Extrait du texte ::

+ + + + + + +

CARNAVAL DES BLOGS: les médicaments et vous!

Publié le par docteurmailler


Mon blog est d'habitude impersonnel et scientifique. Exception confirmant la règle, à l'occasion du carnaval des blogs, je vais vous rapporter ma première vraie consultation de médecine générale  et donc mon premier rapport avec les médicaments à prescrire. C'était lors de mon service militaire.


Après un mois de classe à Libourne, j'ai été affecté à la base aérienne 103 de Cambrai en Novembre 1996. A l'époque, le service national existait encore, il était de 10 mois pour les appelés sauf pour les médecins aspirant qui bénéficiaient de 2 mois supplémentaires (Liberté, EGALITE...).


En arrivant à l'infirmerie de la base, je vous passe les détails admnistratifs, tous sont soulagés de me voir. Une infirmière, sergent, assez jolie, m'explique que le médecin capitaine est en congès et qu'une vingtaine de malades attendent déjà le début des consultations.

Je la regarde du coin de l'oeil. Comment lui dire que quittant l'hopital où j'étais externe, je n'ai jamais consulté seul dans un bureau? Comment lui exprimer l'angoisse qui est la mienne?

Ils attendent un médecin, il faut bien par la force des choses que je le devienne.Aprés tout, je suis allé à la faculté pour cela, pas vrai?


Assis derrière mon bureau, je regarde étrangement MON premier malade. Il est jeune, a vingt ans, il m'explique qu'il tousse, a mal en avalant et a le nez qui coule.

-”Mince, du classique!” me dis-je.

J'examine , j'écoute les poumons et je conclue qu'il souffre d'une rhinopharyngite banale.


Je retourne au bureau , en lui demandant de se rhabiller, j'attrape une ordonnance et c'est à ce moment précis que commence mon calvaire.


Que prescrire pour cette rhinopharyngite? Bon , j'ai une vague idée, des gouttes pour le nez, de l'advil et un sirop, cela me semble logique.

+ + + + + + +

Jeu d'enregistrements ::

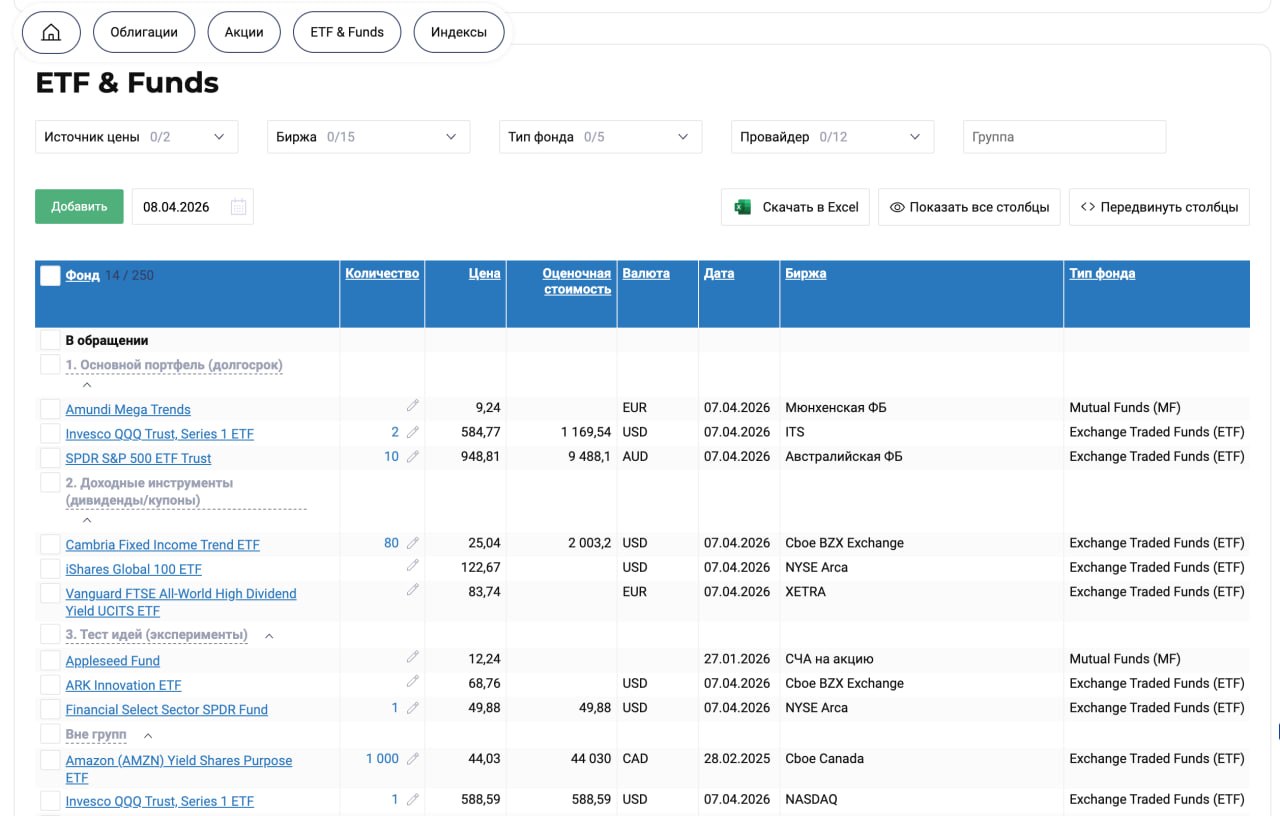Viewport: 1280px width, 816px height.
Task: Open the calendar date picker icon
Action: tap(238, 207)
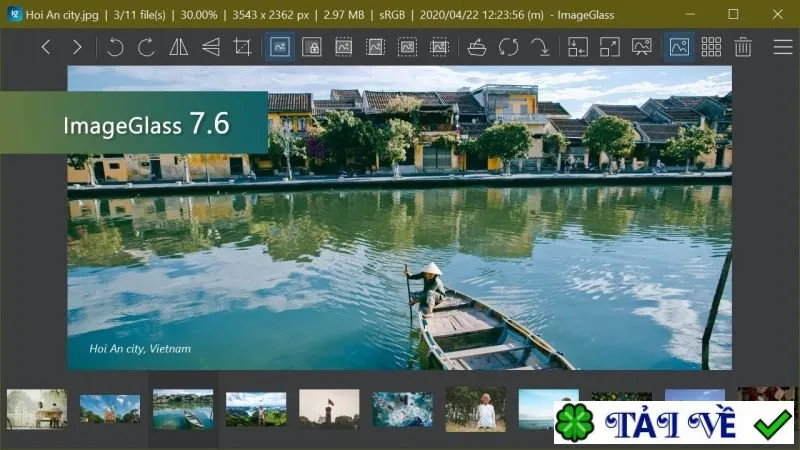Select the flag tower thumbnail

point(329,409)
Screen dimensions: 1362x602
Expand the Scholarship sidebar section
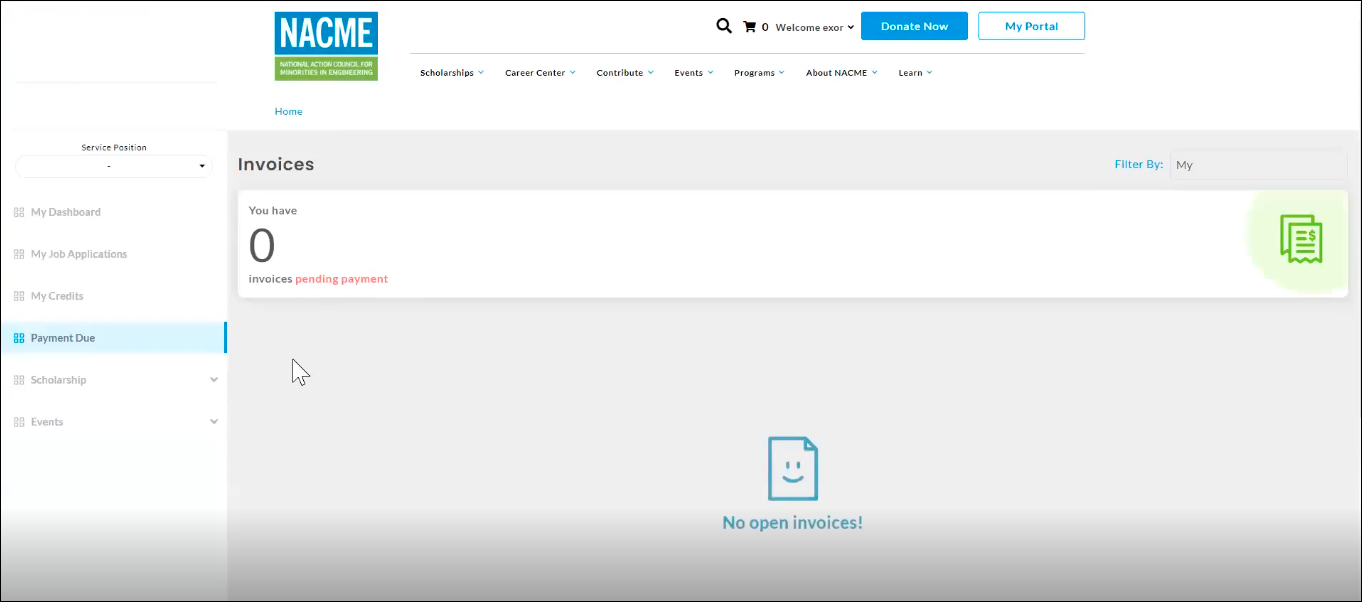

+ + + + + + +

Consigne ::
Poursuivez le récit de la première consultation de médecine générale à partir de sa dernière phrase. Les enregistrements n'interviennent pas dans ce travail.

Corrigé ::
Ben, voyons! Nous qui étions formés à prescrire des traitements complexes, des chimiothérapies, et j'en passe, me voilà en train de sécher sur ma copie , dans un petit bureau militaire de Cambrai; seul, face à ma feuille et surtout face à mon jeune soldat, qui commence à trouver le temps long...


Une idée! Des gouttes pour le nez, je vais mettre Pivalone, je m'en souviens j'en ai déjà eu! Reste le sirop! Oh! Calvaire! Le sirop!?


Je me rappelle mon père, Moldu, qui avait vu le remplaçant de notre médecin de famille, revenant un peu faché:

-”Ce jeune, il est pas bon! Il ne m'a même pas donné de sirop!” disait-il alors.


Du sirop! Mon Dieu, donnez moi le nom d'un sirop! SVP!!!


Je lorgne avec envie le gros Vidal rouge sur le bureau. Si je risque un oeil, comment va réagir le patient qui lui attend sagement , n'osant même pas perturber les pensées du médecin aspirant?


Si mon père juge le médecin parce qu'il oublie le sirop, quelle réputation je vais trainer en ouvrant le Vidal le premier jour??? J'en tremble d'avance!


L'infirmière trouvant le temps un peu long, se permet de frapper à la porte:

-” Docteur, je vous prépare les dossiers des prochains consultants.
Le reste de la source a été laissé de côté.